→ **What to produce**
Please give back only the lines below from the one containing "For every named target in this 669×2576" to the one containing "Opening Hours & Locations (422, 2194)", each repeated word for word, both ends included.

→ **Provided information**

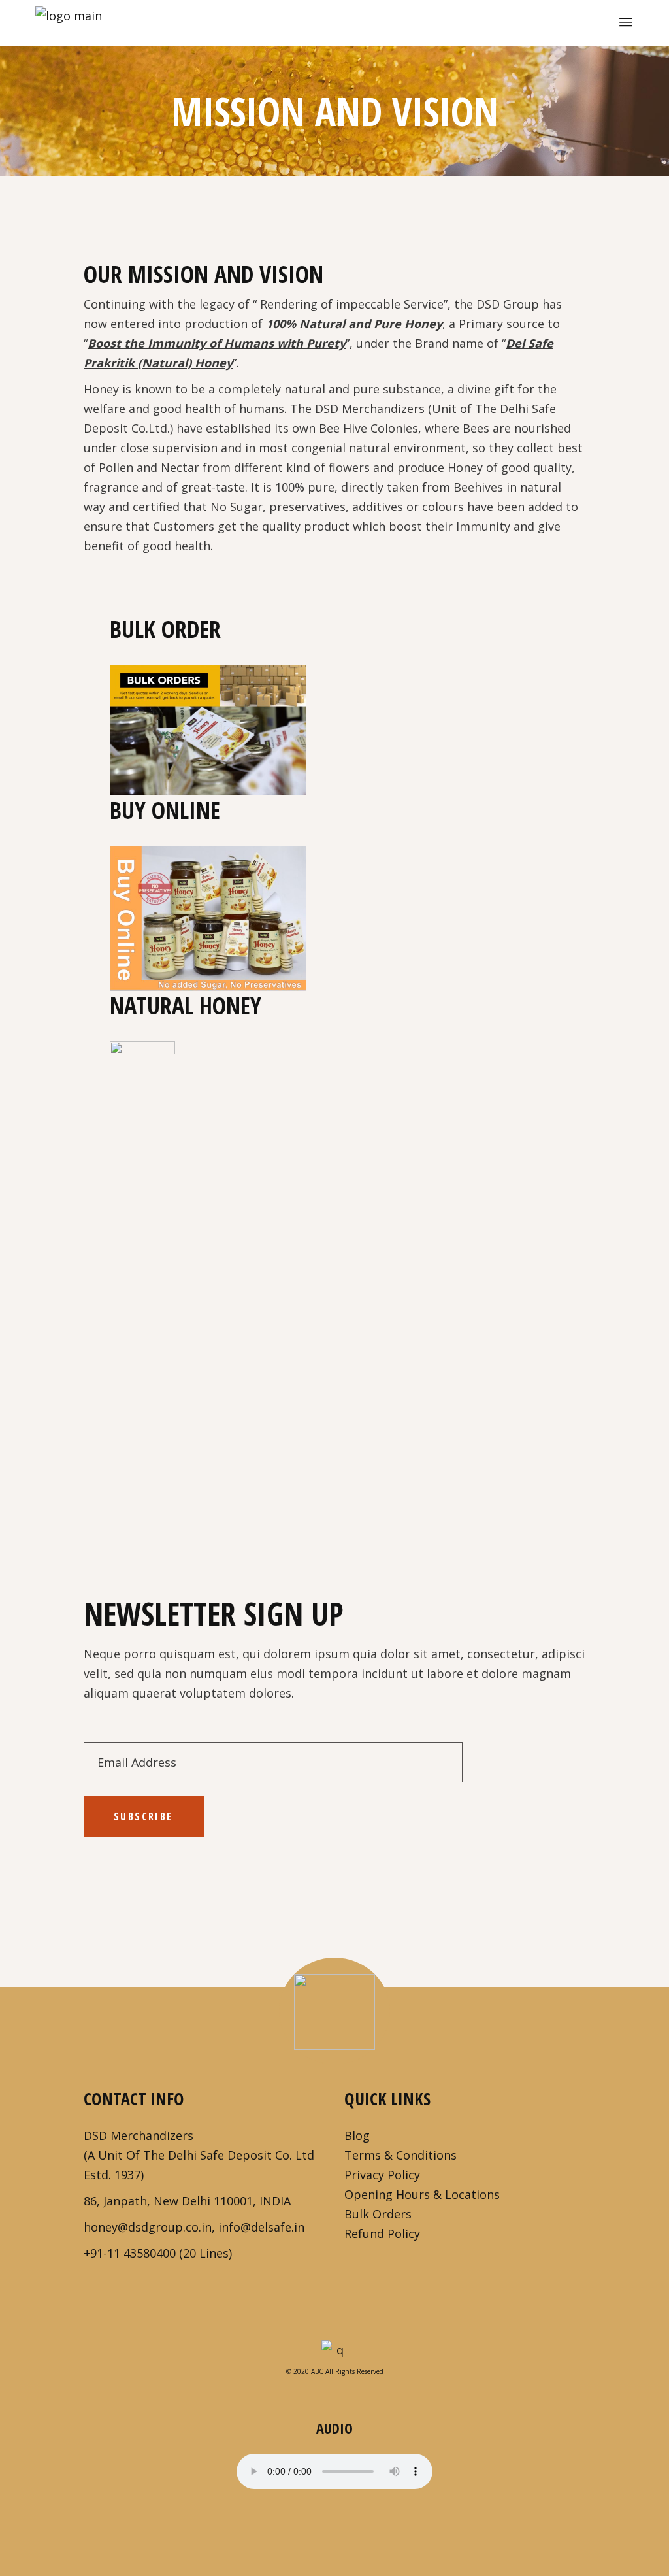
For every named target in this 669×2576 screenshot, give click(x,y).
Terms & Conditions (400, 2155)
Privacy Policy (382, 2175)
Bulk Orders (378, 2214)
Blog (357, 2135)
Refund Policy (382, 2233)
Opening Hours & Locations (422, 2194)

---

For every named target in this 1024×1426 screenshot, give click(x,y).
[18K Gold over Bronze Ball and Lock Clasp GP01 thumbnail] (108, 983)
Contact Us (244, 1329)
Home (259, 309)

→ **Exercise result**
For every named target in this 669×2576 screenshot, give click(x,y).
Terms & Conditions (400, 2155)
Privacy Policy (382, 2175)
Bulk Orders (378, 2214)
Blog (357, 2135)
Refund Policy (382, 2233)
Opening Hours & Locations (422, 2194)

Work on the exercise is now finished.